Nominated as a dark horse by his party's convention, he was elected by a wide popular margin when an investigative reporter dug up a series of shady financial dealings in is opponent's past. "Mr. President?" He looked up from his reverie at the sound of his aide's voice. "Yes?"
"Mr. Mercier is here for your security briefing."
"All right, send him in." Mercier entered the room and seated himself across the desk. He passed over a heavy folder.
"How goes the world today?" the President asked with a thin smile.
"Pretty grim, as always," replied Mercier. "My staff has completed the projections on the nation's energy reserves. The bottom line isn't exactly encouraging."
"You're not telling me anything I didn't know. What's the latest outlook?"

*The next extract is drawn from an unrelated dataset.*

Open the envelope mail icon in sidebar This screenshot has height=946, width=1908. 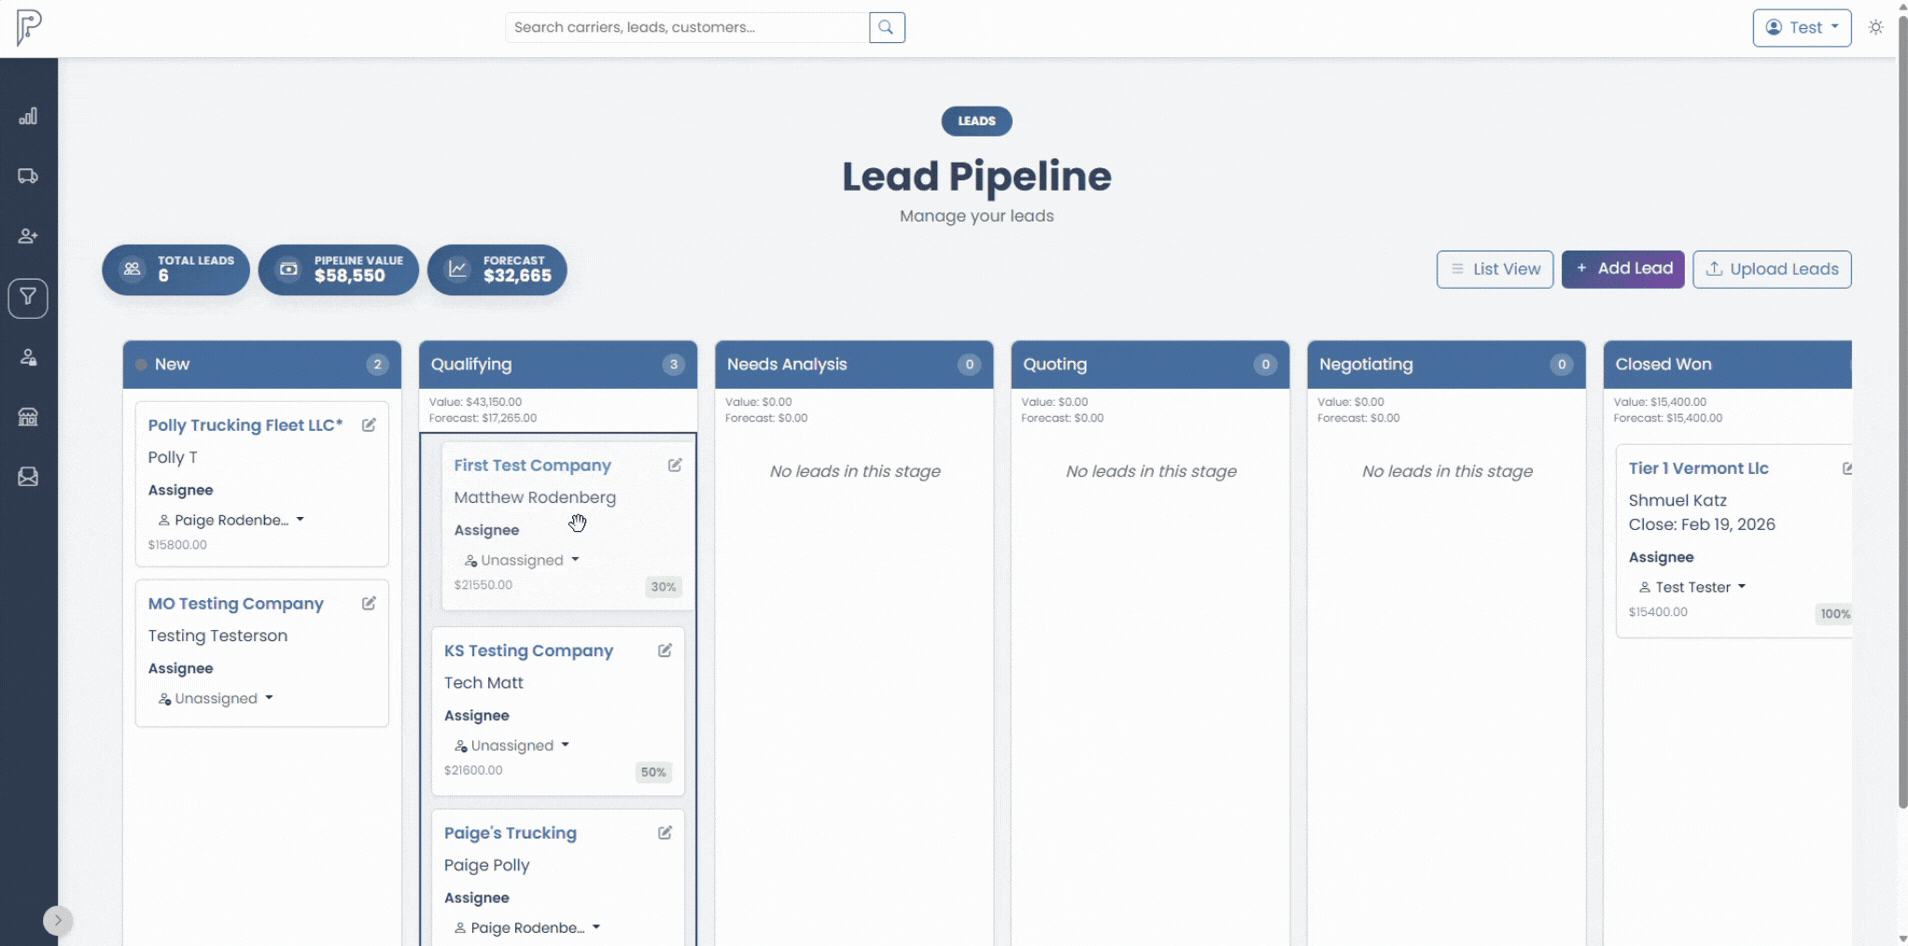pos(28,477)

"The CIA gives the Middle East another two years before their fields scrape bottom. That will leave the world's known oil supply at less than fifty percent of demand. The Russians are hoarding their depleted reserves, and the Mexican offshore bonanza fell short of expectations. And as for our own oil deposits…..."
"I've seen the figures," replied the President. "The hectic exploration several years ago brought in a few small fields at best."
Mercier surveyed the interior of a folder. "Solar radiation, windmills, electric autos, they're partial solutions of a sort. Unfortunately, their technology is at about the same state as television during the nineteen forties."
"A pity the synthetic fuel programs got off to such a slow start.
"The earliest target date before the oil-shale refineries can take up the slack is four years away. In the meantime, American transportation is up the polluted creek without locomotion."
The President cracked a faint smile at Mercier's rare display of dry humor. "Surely there is some hope on the horizon."
"There's James Bay."
"The Canadian power project?"
Mercier nodded and reeled off the statistics. "Eighteen dams, twelve powerhouses, a work force of nearly ninety thousand people, and the re channeling of two rivers the size of the Colorado. And, as the Canadian government literature states, the largest and most expensive hydroelectric project in the history of man."
"Who operates it?"
"Quebec Hydro, the provincial power authority. They began work on the project in nineteen seventy-four. The price tag has been pretty hefty. Twenty-six billion dollars, the major share coming from New York money houses."
"What's the output?"
"Over a hundred million kilowatts, with double that coming in the next twenty years."
"How much flows across our borders?"
"Enough to light fifteen states."
The President's face tensed. "I don't like being so heavily dependent on Quebec for electricity. I'd feel more secure if our nation's power came from our own nuclear plants."
Mercier shook his head. "The sad fact is our nuclear facilities provide less than a third of our requirements."